If we do move sparsely mlocked folios to the "Unevictable LRU", I'm
not sure how long we can get away with them being invisible to page
reclaim: it will probably need someone (I'm not volunteering) to write
a shrinker for them, along the lines of anon THP's deferred split list,
or shmem THP's unused-beyond-EOF split list.

> 
> Then we have a tradeoff between prettiness of the source code and
> prettiness of the htmldocs.  At one maximum, we can make it look like
> this in the htmldocs:
> 
> struct folio {
>   unsigned long flags;
>   struct list_head lru;
>   unsigned int mlock_count;
>   struct address_space *mapping;
>   pgoff_t index;
>   void *private;
>   atomic_t _mapcount;
>   atomic_t _refcount;
> #ifdef CONFIG_MEMCG;
>   unsigned long memcg_data;
> #endif;
> };
> 
> but at the cost of making the source code look like this:
> 
> struct folio {
>         /* private: don't document the anon union */
>         union {
>                 struct {
>         /* public: */
>                         unsigned long flags;
>         /* private: */
>                         union {
>         /* public: */
>                                 struct list_head lru;
>         /* private: */
>                                 struct {
>                                         void *__filler;
>         /* public: */
>                                         unsigned int mlock_count;
>         /* private: */
>                                 };
>                         };
>         /* public: */
>                         struct address_space *mapping;
> 
> At the other extreme, the htmldocs can look more complicated:
> 
> struct folio {
>   unsigned long flags;
>   union {
>     struct list_head lru;
>     struct {
>       unsigned int mlock_count;
>     };
>   };
>   struct address_space *mapping;
>   pgoff_t index;
>   void *private;
>   atomic_t _mapcount;
>   atomic_t _refcount;
> #ifdef CONFIG_MEMCG;
>   unsigned long memcg_data;
> #endif;
> };
> 
> with the source code changes being merely:
> 
> @@ -227,6 +227,7 @@ struct page {
>   * struct folio - Represents a contiguous set of bytes.
>   * @flags: Identical to the page flags.
>   * @lru: Least Recently Used list; tracks how recently this folio was used.
> + * @mlock_count: Number of times any page in this folio is mlocked.
>   * @mapping: The file this page belongs to, or refers to the anon_vma for
>   *    anonymous memory.
>   * @index: Offset within the file, in units of pages.  For anonymous memory,
> @@ -256,7 +257,9 @@ struct folio {
>                         union {
>                                 struct list_head lru;
>                                 struct {
> +       /* private: */
>                                         void *__filler;
> +       /* public: */
>                                         unsigned int mlock_count;
>                                 };
>                         };
> 
> Various steps in between are possible, such as removing the anonymous
> struct from the documentation, but leaving the union.  We could also
> choose to document __filler, but that seems like a poor choice to me.
> 
> Anyway, that's all arguable and not really too important.  My mild
> preference is for the private/public markers around __filler alone,
> but I'll happily abide by the preferences of others.

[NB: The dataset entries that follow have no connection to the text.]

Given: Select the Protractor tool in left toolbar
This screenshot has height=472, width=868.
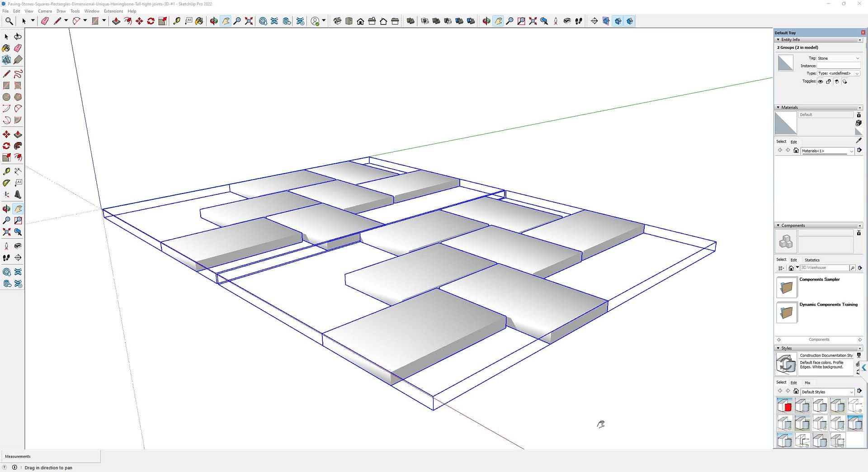Looking at the screenshot, I should [6, 183].
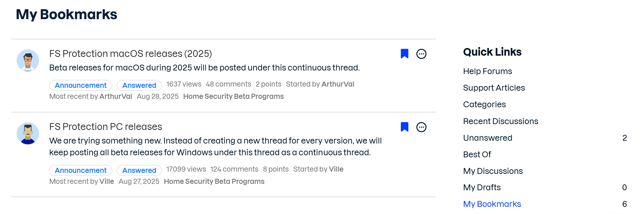View Recent Discussions quick link
644x214 pixels.
pos(500,121)
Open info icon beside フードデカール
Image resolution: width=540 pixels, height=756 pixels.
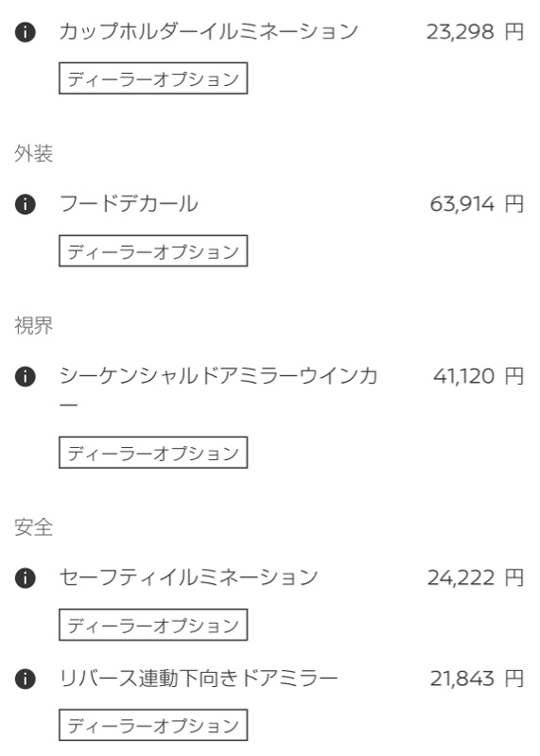point(26,204)
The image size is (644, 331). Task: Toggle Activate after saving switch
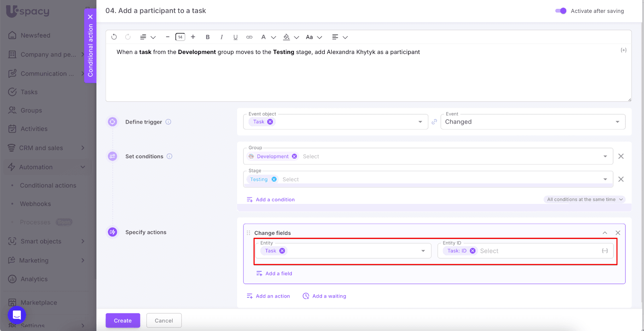pyautogui.click(x=561, y=11)
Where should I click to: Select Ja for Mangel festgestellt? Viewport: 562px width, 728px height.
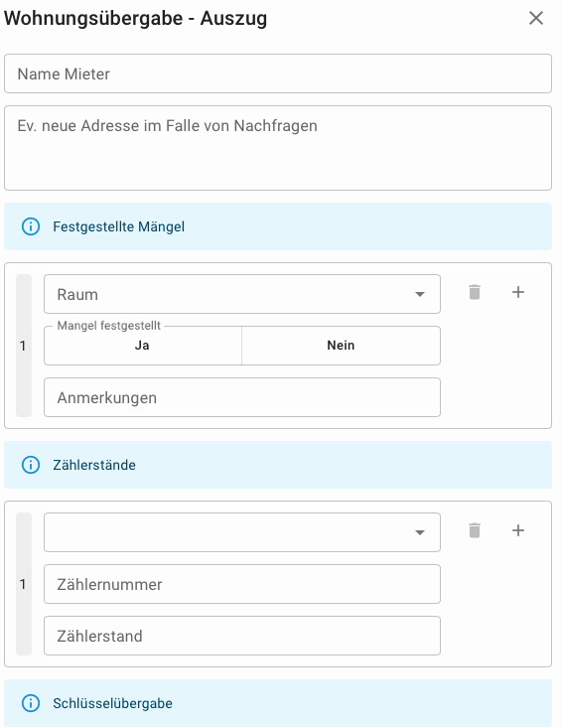(143, 346)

Same here: mild preference for this, but defer to others.

> 
> The important part is what mlock_count really means.  We can be
> reasonably verbose here (two or three lines of text, I'd suggest).

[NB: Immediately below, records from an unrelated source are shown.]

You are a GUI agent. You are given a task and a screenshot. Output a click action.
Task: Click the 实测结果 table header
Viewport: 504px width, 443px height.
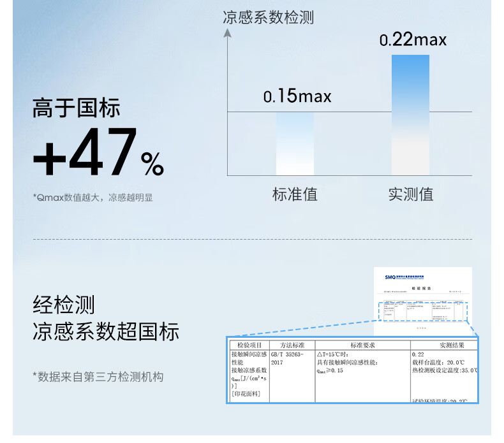tap(452, 345)
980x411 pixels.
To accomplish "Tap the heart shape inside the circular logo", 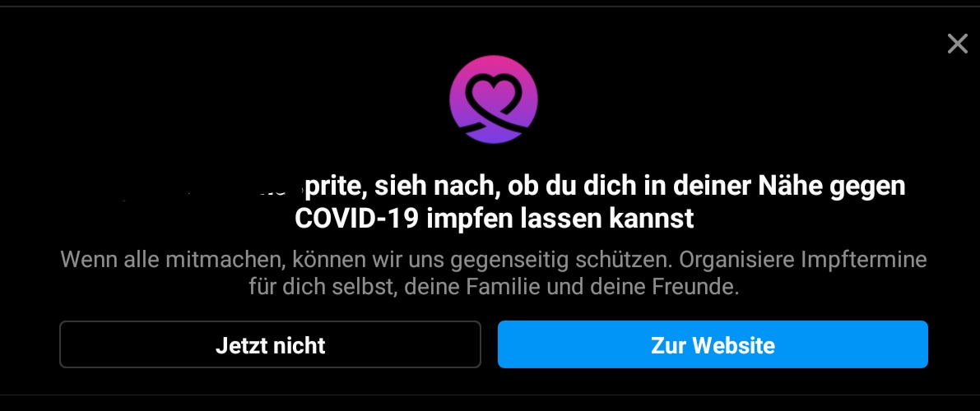I will click(493, 94).
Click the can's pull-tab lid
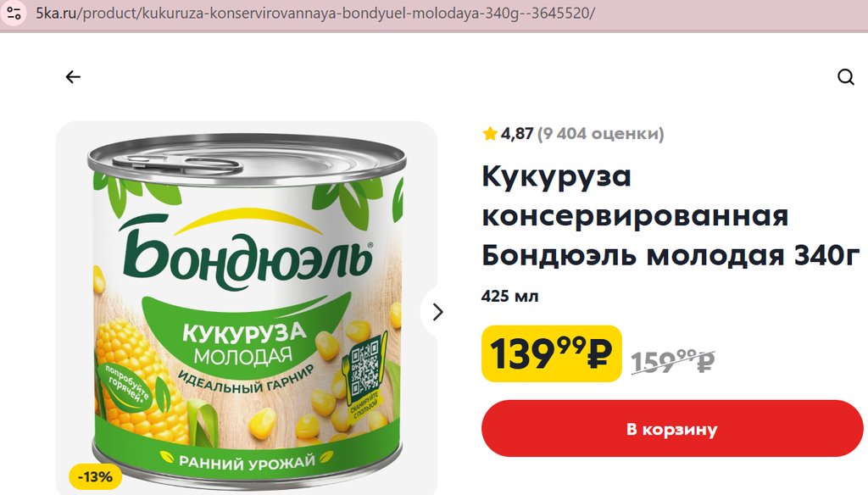The height and width of the screenshot is (495, 868). 177,164

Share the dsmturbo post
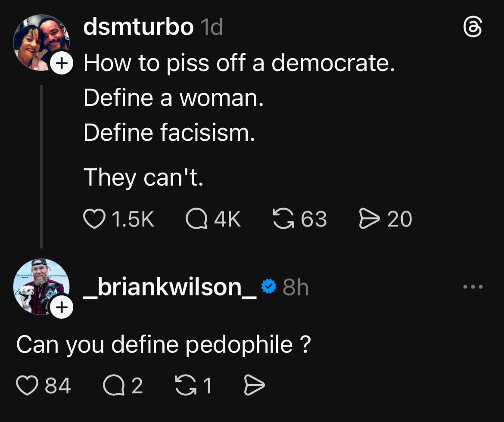point(368,219)
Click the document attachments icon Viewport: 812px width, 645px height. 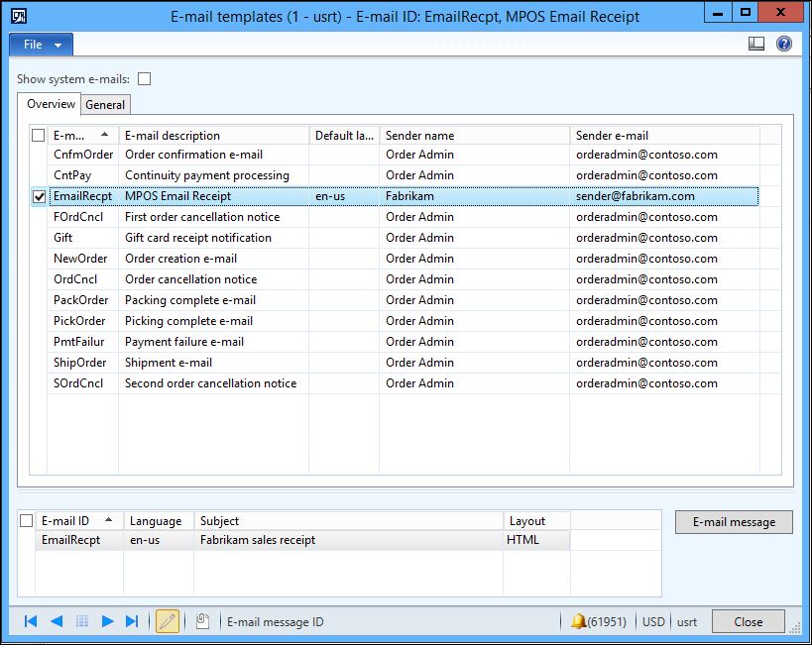point(201,621)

mlock_count aims to be the number of page table entries in VM_LOCKED
VMAs for this folio, but may undercount.

That's of course an over-simplification, skirting issues mentioned
above, and that it can only be relied on when PageLRU PageUnevictable;
but let's not get into those here.

But I wrote that "mlock_count aims" sentence above without seeing your
 * @mlock_count: Number of times any page in this folio is mlocked.

Yes, I think I prefer the brevity of what you wrote to mine.